Washington “will be a partner” to an Egyptian government, White House spokesman Robert Gibbs said before warning: “We would expect that that partner would uphold particularly the treaties and the obligations that the government of Egypt, and ultimately the people of Egypt, have entered into.”
Egypt has played a key role in the Middle East peace process, becoming the first Arab country to officially recognize Israel with a peace treaty signed in 1979. However, the historic accord has been sharply criticized by the Muslim Brotherhood.
Egyptian Vice President Omar Suleiman on Sunday invited -several opposition groups to join him on a panel to pilot democratic reform. Opposition parties, including the Brotherhood, repeated their demand that Egyptian President Hosni Mubarak must stand down or immediately delegate his powers to Suleiman.
Since the start of the unrest, Israel has voiced fears Islamists could seize power in Cairo, threaten to tear up the peace treaty and destabilize the geo-political map. In Jerusalem, Israeli Prime Minister Benjamin Netanyahu in a speech to European lawmakers urged “the international community to demand that a future government in Egypt respect the peace treaty with Israel.”
US President Barack Obama said Monday he believed progress was being made amid all the upheaval in Egypt.
“Obviously, Egypt has to negotiate a path and they’re making -progress,” he told journalists.
Gibbs stressed, however, the Obama administration has not been in contact with the Muslim Brotherhood.
“We have many disagreements with the rhetoric of some of the leaders in that organization,” he told reporters.
“The anti-American rhetoric ... that goes very counter to the very regional peace and stability that I spoke of is, of course, not something that is supported by the United States,” Gibbs said.
“There are a whole host of elements throughout Egyptian society not represented in its current government, seeking the rights that we’ve enumerated in here that they have sought, that want to be part of this discussion,” Gibbs said.

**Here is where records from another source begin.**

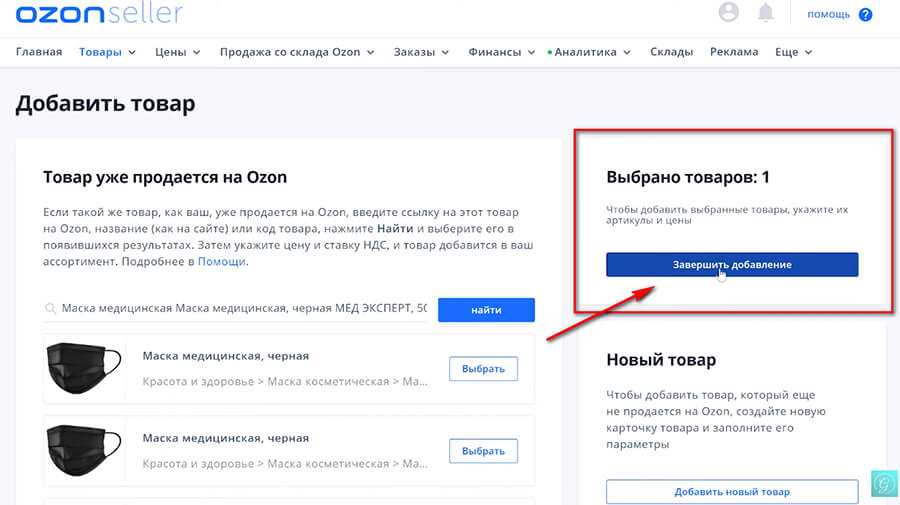Screen dimensions: 900x505
Task: Expand the Цены dropdown
Action: tap(177, 52)
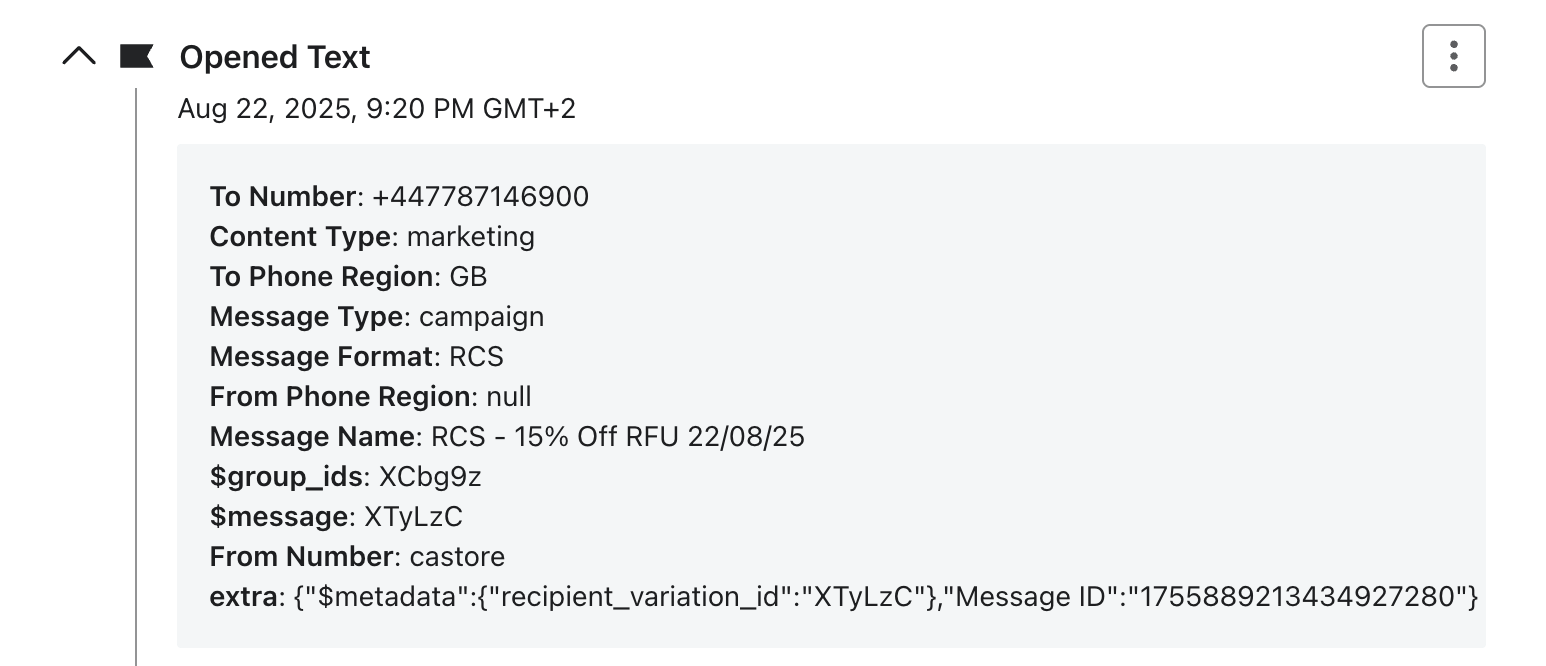Click the From Phone Region null value
Screen dimensions: 1546x666
[x=509, y=397]
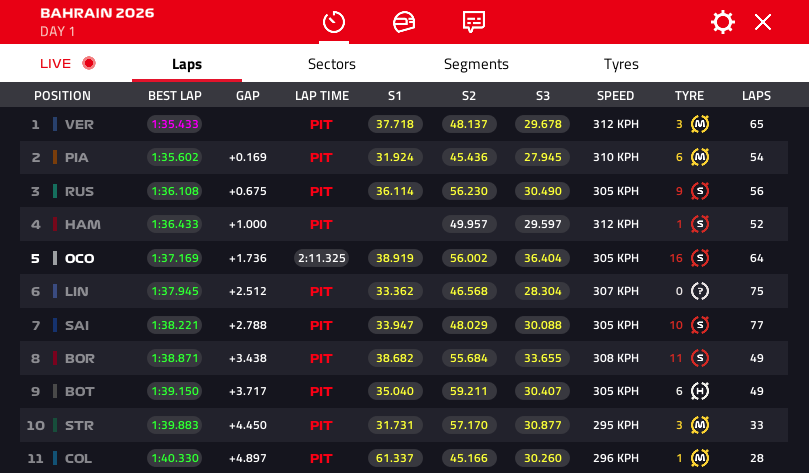Close the live timing panel
The width and height of the screenshot is (809, 473).
pyautogui.click(x=763, y=22)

Some Western observers have expressed concern the Brotherhood could sweep to power and institute an Islamist regime that would be no more democratic and might break Egypt’s close alliance with Washington.
Gibbs said the US administration has had “conversations with a whole host of players throughout the Egyptian government, and it’s important that the leadership Egypt is not going to be determined by us. It will be determined by the Egyptian people.”
A leaked 2008 US diplomatic cable, published by the whistleblower Web site WikiLeaks on Monday, suggested Suleiman, spelt Soliman in some cables, had good ties with Israel’s military and the Jewish state had expected him to take over.
“We defer to Embassy Cairo for analysis of Egyptian succession scenarios, but there is no question that Israel is most comfortable with the prospect of Omar Soliman,” the memo citing US diplomats as saying.